> **Your task**
Pick out every line below that contains the string "Given" and copy each one.

> **Material provided**
━━━

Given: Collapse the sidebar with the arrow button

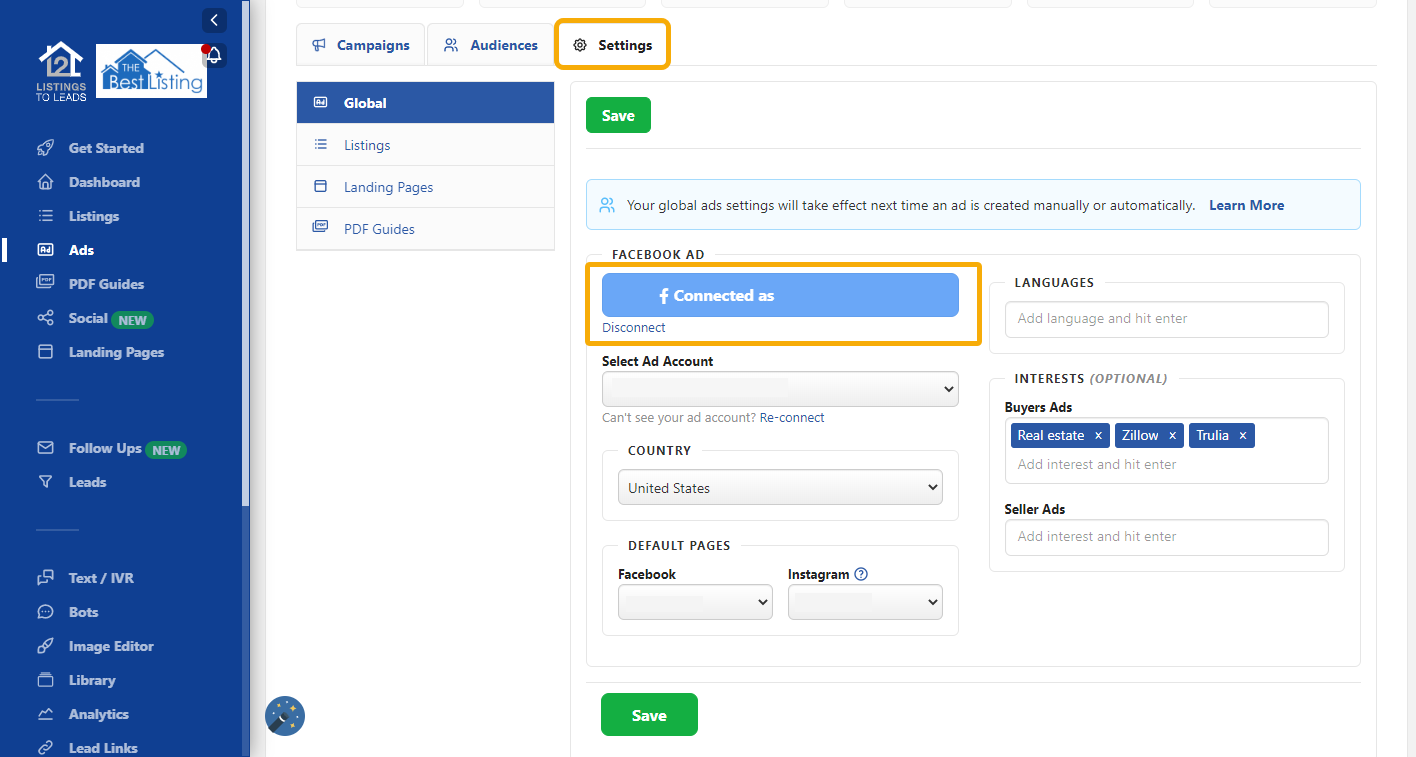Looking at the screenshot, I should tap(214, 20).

━━━

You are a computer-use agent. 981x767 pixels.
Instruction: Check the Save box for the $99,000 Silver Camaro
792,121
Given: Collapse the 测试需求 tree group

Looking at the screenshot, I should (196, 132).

━━━

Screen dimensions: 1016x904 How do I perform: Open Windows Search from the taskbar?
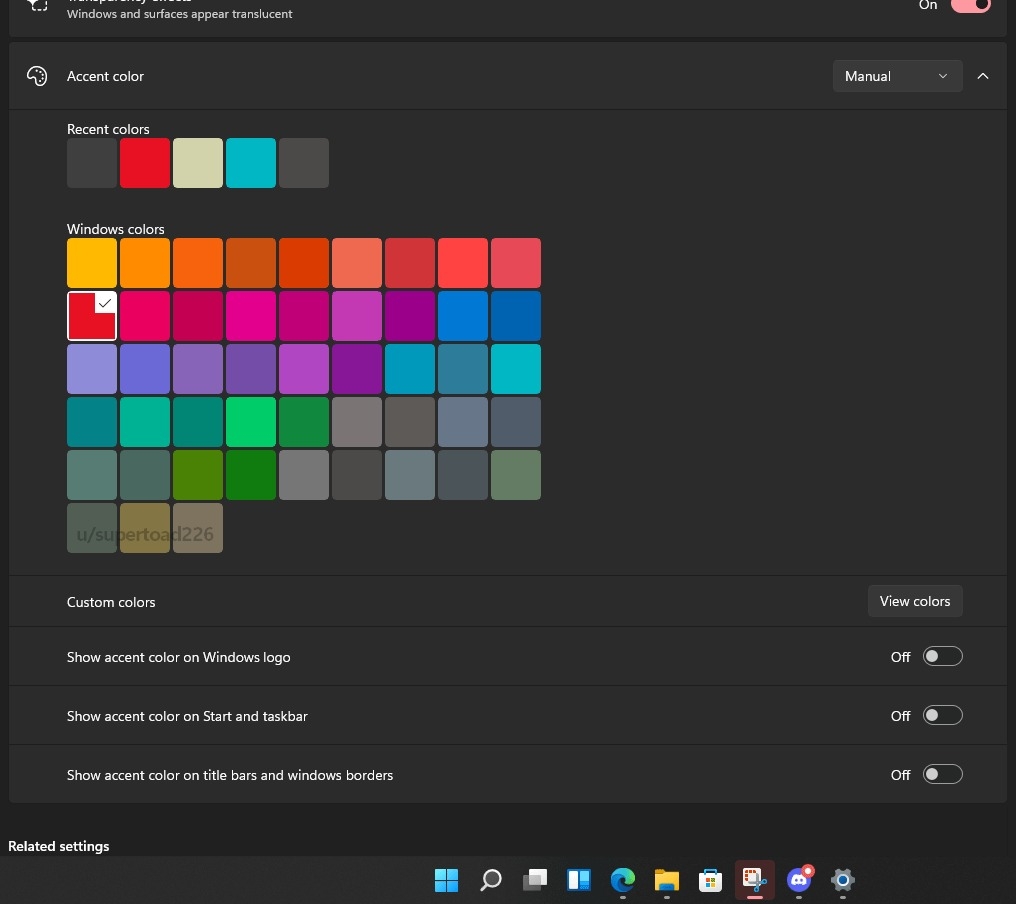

━━━

> **Result below**
Given: Collapse the sidebar with the arrow button
Given: Collapse the 测试需求 tree group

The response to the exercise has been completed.